For decades, Playboy was known as the home of some of the best short fiction published anywhere — including a lot of groundbreaking work by Ursula K. Le Guin, Ray Bradbury and Doris Lessing. This was largely due to the strong editorial hand of Alice K. Turner, who died yesterday of pneumonia.
Turner joined Playboy in 1976 and officially became fiction editor in 1980, serving until 2000. During that time, she made Robert Silverberg a regular contributor to the magazine and introduced Terry Bisson, among others, to its readers. She was also responsible for suggesting Bisson as a co-author to complete Walter Miller’s unfinished sequel to A Canticle for Leibowitz, Saint Leibowitz and the Wild Horse Woman. She edited the Playboy Book of Science Fiction and Fantasy, which is chock full of terrific stories, including Le Guin’s “Nine Lives,” Damon Knight’s “Masks,” Arthur C. Clarke’s “Transit of Earth,” Joe Haldeman’s “More Than The Sum of His Parts” and Howard Waldrop’s “Heirs of the Perisphere.”
With Turner’s departure in 2000, Playboy was widely regarded as having stopped being a home for science fiction.

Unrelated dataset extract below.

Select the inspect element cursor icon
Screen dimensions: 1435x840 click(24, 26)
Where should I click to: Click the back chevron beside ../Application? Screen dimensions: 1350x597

In a 1984 interview with the Missouri Review, Turner described the kind of story she liked to publish in Playboy:
Playboy stories have beginnings, middles, and ends. They have a kind of general appeal. They are not experimental. They are not terribly modern or forward reaching but they have real quality, or so I hope. When you consider how very formularized the women’s magazines tend to be,Playboy looks like the last resort of the solid well crafted “story” story that isn’t written to order. And many of the other magazines have gone a bit off track.
Turner also published an arresting survey of how different artists and writers have depicted damnation in The History of Hell, and a chapbook about the fiction of John Crowley called Snake’s Hands.